Nayyouf spent the first 10 months of his detention in Saydnaya prison, in the suburbs of Damascus, where he attempted to organize a prisoners’ rebellion. The authorities subsequently transferred him to the infamous military prison of Palmyre, in the Syrian desert, where he went on a hunger strike for 13 days in 1993. After smuggling out evidence of the torture inflicted on prisoners at Palmyre, he was again transferred, this time to Mezze military prison in Damascus, where he remains to this day. He has been subjected to the most excruciating forms of torture, including the notorious “German Chair,” a medieval-style rack used to stretch the victim’s spine. He has been thrown into an electrified bath, hung by his feet for two to three hours a day, beaten with an iron pipe or steel cable and urinated on in a mock “baptism” after refusing to pray before a portrait of President Hafez al-Assad.

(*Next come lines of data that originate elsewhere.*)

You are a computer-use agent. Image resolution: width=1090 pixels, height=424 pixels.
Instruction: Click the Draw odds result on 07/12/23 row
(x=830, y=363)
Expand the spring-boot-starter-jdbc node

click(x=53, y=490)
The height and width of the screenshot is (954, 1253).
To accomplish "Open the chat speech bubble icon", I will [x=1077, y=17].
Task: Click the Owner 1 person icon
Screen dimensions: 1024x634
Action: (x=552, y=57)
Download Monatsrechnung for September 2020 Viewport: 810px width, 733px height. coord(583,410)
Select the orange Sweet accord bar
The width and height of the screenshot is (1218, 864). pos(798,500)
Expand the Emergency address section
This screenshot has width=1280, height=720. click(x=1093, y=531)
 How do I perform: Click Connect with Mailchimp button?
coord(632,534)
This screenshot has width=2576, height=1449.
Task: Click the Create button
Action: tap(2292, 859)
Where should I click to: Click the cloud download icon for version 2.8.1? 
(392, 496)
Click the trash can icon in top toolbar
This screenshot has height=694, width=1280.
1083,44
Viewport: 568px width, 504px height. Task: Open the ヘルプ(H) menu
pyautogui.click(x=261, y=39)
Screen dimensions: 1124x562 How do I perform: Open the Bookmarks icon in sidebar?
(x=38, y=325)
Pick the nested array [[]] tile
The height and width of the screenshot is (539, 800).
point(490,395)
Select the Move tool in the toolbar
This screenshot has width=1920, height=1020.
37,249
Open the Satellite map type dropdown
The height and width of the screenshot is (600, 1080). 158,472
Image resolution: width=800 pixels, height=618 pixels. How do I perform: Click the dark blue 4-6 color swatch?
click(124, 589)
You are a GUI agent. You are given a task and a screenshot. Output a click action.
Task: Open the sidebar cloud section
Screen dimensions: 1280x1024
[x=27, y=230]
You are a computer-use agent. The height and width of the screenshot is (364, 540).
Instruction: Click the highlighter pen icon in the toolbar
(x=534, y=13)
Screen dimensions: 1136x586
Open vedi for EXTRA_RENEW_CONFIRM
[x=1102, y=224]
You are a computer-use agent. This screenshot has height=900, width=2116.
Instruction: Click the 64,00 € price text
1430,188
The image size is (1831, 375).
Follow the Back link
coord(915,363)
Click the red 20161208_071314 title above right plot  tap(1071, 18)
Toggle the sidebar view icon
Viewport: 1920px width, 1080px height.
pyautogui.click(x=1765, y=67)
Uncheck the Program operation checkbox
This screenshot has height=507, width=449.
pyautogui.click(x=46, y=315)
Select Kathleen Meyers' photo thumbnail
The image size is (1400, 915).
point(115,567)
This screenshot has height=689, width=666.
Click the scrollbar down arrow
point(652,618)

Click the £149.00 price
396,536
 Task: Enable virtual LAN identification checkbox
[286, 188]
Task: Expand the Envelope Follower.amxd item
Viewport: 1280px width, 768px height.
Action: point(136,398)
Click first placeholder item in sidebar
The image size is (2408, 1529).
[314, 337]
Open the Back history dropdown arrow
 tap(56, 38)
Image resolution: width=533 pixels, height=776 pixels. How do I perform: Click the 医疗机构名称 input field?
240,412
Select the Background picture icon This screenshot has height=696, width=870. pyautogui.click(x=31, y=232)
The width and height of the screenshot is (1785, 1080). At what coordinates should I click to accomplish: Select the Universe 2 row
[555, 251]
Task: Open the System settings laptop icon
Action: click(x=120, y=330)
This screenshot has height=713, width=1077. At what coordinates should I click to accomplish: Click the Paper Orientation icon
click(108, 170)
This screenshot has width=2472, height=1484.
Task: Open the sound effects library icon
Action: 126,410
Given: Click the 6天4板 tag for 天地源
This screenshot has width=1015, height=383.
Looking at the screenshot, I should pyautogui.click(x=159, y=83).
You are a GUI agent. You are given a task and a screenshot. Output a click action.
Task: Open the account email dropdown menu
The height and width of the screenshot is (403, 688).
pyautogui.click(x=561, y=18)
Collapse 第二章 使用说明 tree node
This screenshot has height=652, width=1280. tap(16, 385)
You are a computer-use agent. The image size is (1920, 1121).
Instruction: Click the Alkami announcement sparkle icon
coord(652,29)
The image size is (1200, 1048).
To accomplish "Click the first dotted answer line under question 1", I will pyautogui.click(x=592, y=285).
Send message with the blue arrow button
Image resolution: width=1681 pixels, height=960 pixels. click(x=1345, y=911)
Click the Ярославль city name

Nayyouf is now confined to a tiny isolation cell and can move about only by crawling. In a final attempt to break him, the military authorities have made it clear that he will only receive lifesaving treatment if he pledges to refrain from political activity and signs an admission that he made false statements about the human rights situation in Syria. He remains defiant.
Since his imprisonment, Nayyouf has received many international human rights awards, including a Hellman-Hammett grant from Human Rights Watch, the PEN American Center’s Freedom-to-Write Award and the World Association of Newspapers’ 2000 Golden Pen of Freedom Award. He is an inspiration to beleaguered journalists everywhere, and his sacrifice is a reminder that the struggle for freedom of expression can carry a high price.